- What is needed
Nothing but the lines from the one containing "Screen dimensions: 1101x803" through the one containing "has width=800, height=516.", both included, should be given again, each exactly as written below.

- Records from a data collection

================

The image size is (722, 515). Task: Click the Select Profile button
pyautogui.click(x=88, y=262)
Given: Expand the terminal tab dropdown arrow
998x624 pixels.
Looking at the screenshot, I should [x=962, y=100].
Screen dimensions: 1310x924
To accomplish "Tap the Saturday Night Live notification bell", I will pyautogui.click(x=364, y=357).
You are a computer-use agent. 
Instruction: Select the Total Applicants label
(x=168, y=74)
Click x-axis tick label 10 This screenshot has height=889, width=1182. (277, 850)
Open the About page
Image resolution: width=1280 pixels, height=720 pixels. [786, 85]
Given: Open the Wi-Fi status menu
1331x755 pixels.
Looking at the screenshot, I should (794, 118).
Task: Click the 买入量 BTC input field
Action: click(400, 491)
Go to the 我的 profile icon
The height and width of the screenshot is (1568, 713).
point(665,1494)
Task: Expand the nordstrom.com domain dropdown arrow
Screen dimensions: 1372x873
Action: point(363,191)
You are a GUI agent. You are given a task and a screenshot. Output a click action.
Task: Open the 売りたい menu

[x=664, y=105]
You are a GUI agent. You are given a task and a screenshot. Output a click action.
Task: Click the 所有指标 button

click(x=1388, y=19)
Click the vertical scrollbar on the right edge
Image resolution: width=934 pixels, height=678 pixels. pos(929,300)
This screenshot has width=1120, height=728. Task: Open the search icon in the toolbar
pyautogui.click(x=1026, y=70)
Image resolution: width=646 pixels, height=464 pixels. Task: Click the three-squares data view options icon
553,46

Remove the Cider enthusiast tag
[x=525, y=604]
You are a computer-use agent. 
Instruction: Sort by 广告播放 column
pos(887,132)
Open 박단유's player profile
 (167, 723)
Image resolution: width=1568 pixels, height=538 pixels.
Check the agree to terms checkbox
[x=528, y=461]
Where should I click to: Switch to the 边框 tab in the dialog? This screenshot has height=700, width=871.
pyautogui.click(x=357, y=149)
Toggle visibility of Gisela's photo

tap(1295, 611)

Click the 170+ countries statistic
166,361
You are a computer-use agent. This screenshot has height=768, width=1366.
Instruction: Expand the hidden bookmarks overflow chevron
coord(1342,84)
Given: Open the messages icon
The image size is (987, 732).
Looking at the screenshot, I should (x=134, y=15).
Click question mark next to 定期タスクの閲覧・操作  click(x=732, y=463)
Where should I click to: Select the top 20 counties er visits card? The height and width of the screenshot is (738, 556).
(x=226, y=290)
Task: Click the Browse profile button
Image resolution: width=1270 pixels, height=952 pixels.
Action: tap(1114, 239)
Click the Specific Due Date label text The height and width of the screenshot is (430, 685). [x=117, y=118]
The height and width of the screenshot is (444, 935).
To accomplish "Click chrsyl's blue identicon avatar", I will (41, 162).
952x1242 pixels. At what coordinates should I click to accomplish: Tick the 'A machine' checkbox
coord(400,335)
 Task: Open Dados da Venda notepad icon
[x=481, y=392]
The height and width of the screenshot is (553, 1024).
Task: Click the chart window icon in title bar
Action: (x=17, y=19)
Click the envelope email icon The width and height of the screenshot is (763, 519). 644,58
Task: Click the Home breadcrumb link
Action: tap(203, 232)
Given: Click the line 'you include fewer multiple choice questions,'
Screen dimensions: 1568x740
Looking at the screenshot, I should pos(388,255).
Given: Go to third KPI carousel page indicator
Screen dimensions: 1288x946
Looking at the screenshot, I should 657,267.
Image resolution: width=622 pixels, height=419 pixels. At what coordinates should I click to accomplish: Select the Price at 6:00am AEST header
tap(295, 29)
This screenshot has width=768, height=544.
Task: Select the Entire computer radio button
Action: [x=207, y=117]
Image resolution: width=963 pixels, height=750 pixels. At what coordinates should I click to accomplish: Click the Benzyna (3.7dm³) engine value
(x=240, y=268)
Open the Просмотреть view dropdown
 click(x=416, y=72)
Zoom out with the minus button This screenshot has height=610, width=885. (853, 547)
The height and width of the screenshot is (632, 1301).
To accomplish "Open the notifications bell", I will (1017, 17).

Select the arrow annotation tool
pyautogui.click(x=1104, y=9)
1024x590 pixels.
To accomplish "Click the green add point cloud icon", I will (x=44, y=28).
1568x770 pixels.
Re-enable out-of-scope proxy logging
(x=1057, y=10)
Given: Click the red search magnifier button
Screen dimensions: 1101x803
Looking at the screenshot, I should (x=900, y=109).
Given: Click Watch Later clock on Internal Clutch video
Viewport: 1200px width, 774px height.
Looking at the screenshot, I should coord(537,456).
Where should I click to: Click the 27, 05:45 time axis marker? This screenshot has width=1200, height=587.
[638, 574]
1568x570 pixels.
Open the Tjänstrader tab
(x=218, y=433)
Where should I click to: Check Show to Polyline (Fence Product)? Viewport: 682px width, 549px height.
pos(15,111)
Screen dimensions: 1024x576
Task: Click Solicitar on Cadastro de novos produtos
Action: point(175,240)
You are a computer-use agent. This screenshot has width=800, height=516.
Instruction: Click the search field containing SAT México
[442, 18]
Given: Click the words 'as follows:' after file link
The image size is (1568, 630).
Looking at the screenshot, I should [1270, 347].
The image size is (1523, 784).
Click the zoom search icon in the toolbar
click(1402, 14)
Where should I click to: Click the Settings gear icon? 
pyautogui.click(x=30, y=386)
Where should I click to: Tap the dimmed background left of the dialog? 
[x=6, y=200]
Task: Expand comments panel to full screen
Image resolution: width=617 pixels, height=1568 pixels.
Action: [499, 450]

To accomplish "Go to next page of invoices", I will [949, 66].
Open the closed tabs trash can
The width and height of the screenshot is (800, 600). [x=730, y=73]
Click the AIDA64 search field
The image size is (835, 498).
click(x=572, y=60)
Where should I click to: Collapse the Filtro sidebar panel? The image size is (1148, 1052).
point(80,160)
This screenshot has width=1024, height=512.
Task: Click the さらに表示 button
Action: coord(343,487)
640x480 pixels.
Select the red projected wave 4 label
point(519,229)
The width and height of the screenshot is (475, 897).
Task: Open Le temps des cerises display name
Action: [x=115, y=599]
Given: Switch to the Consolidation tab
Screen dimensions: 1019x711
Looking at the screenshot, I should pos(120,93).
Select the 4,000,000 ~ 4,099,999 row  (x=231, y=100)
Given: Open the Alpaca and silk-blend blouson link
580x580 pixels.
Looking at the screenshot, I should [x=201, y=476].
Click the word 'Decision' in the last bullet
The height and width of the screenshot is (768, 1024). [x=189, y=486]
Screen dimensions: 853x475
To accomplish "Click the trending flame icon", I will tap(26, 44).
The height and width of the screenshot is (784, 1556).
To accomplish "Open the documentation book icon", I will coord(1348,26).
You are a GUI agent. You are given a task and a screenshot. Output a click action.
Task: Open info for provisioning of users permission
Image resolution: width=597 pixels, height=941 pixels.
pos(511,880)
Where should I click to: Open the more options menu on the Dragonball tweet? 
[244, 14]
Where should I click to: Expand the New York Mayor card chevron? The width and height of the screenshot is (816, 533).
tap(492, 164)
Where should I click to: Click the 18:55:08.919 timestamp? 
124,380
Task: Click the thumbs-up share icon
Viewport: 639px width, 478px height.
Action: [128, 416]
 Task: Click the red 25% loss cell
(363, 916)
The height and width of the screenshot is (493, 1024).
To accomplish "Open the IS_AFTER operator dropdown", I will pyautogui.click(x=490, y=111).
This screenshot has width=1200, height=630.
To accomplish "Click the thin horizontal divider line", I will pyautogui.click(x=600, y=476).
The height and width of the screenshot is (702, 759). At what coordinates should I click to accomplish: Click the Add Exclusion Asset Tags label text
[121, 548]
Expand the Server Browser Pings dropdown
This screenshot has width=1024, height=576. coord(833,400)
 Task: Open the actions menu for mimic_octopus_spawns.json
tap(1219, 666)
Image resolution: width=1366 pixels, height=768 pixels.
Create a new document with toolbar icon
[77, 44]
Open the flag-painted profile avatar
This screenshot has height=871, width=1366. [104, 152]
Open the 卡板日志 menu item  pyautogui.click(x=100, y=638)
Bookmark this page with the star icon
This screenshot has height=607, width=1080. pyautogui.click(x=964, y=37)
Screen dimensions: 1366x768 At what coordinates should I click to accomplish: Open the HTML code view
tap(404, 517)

================

- Task solution
Screen dimensions: 1101x803
Looking at the screenshot, I should (x=900, y=109).
Given: Click Watch Later clock on Internal Clutch video
Viewport: 1200px width, 774px height.
Looking at the screenshot, I should coord(537,456).
Where should I click to: Click the 27, 05:45 time axis marker? This screenshot has width=1200, height=587.
[638, 574]
1568x570 pixels.
Open the Tjänstrader tab
(x=218, y=433)
Where should I click to: Check Show to Polyline (Fence Product)? Viewport: 682px width, 549px height.
pos(15,111)
Screen dimensions: 1024x576
Task: Click Solicitar on Cadastro de novos produtos
Action: point(175,240)
You are a computer-use agent. This screenshot has width=800, height=516.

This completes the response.